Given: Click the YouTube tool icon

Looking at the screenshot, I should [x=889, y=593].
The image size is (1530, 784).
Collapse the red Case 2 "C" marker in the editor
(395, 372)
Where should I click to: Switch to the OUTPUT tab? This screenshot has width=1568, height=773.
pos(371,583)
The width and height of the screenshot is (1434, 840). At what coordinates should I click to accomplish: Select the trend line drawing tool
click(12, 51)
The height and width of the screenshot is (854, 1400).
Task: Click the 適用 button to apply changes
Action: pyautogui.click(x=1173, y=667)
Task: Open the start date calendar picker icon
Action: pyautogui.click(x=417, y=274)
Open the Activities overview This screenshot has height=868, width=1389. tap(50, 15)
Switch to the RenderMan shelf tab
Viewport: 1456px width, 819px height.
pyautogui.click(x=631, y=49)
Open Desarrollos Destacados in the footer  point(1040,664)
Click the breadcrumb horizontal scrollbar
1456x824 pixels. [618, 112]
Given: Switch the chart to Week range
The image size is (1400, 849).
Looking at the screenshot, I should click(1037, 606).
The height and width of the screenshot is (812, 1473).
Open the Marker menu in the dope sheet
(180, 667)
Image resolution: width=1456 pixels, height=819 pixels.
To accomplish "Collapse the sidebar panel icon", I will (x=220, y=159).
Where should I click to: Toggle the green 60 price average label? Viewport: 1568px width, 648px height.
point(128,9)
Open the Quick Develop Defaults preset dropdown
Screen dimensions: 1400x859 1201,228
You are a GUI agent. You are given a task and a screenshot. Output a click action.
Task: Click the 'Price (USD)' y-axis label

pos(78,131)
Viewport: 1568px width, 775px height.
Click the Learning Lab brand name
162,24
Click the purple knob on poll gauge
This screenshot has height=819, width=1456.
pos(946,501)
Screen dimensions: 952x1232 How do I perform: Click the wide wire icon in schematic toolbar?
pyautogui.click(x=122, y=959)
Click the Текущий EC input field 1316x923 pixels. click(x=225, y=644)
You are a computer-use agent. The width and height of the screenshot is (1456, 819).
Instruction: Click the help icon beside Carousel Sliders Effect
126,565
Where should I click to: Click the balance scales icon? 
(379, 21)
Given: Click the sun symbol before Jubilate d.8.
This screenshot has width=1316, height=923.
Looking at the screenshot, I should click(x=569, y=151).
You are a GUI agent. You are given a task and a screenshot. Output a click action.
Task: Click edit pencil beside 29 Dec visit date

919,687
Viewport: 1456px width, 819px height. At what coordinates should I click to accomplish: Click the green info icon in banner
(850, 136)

**Work request**
Copy verbatim, from the listing above, each line from the one containing "Collapse the red" down to the one containing "Click the Текущий", inclusive.

**Result below**
Collapse the red Case 2 "C" marker in the editor
(395, 372)
Where should I click to: Switch to the OUTPUT tab? This screenshot has width=1568, height=773.
pos(371,583)
The width and height of the screenshot is (1434, 840). At what coordinates should I click to accomplish: Select the trend line drawing tool
click(12, 51)
The height and width of the screenshot is (854, 1400).
Task: Click the 適用 button to apply changes
Action: pyautogui.click(x=1173, y=667)
Task: Open the start date calendar picker icon
Action: pyautogui.click(x=417, y=274)
Open the Activities overview This screenshot has height=868, width=1389. tap(50, 15)
Switch to the RenderMan shelf tab
Viewport: 1456px width, 819px height.
pyautogui.click(x=631, y=49)
Open Desarrollos Destacados in the footer  point(1040,664)
Click the breadcrumb horizontal scrollbar
1456x824 pixels. [618, 112]
Given: Switch the chart to Week range
The image size is (1400, 849).
Looking at the screenshot, I should click(1037, 606).
The height and width of the screenshot is (812, 1473).
Open the Marker menu in the dope sheet
(180, 667)
Image resolution: width=1456 pixels, height=819 pixels.
To accomplish "Collapse the sidebar panel icon", I will (x=220, y=159).
Where should I click to: Toggle the green 60 price average label? Viewport: 1568px width, 648px height.
point(128,9)
Open the Quick Develop Defaults preset dropdown
Screen dimensions: 1400x859 1201,228
You are a GUI agent. You are given a task and a screenshot. Output a click action.
Task: Click the 'Price (USD)' y-axis label

pos(78,131)
Viewport: 1568px width, 775px height.
Click the Learning Lab brand name
162,24
Click the purple knob on poll gauge
This screenshot has height=819, width=1456.
pos(946,501)
Screen dimensions: 952x1232 How do I perform: Click the wide wire icon in schematic toolbar?
pyautogui.click(x=122, y=959)
Click the Текущий EC input field 1316x923 pixels. click(x=225, y=644)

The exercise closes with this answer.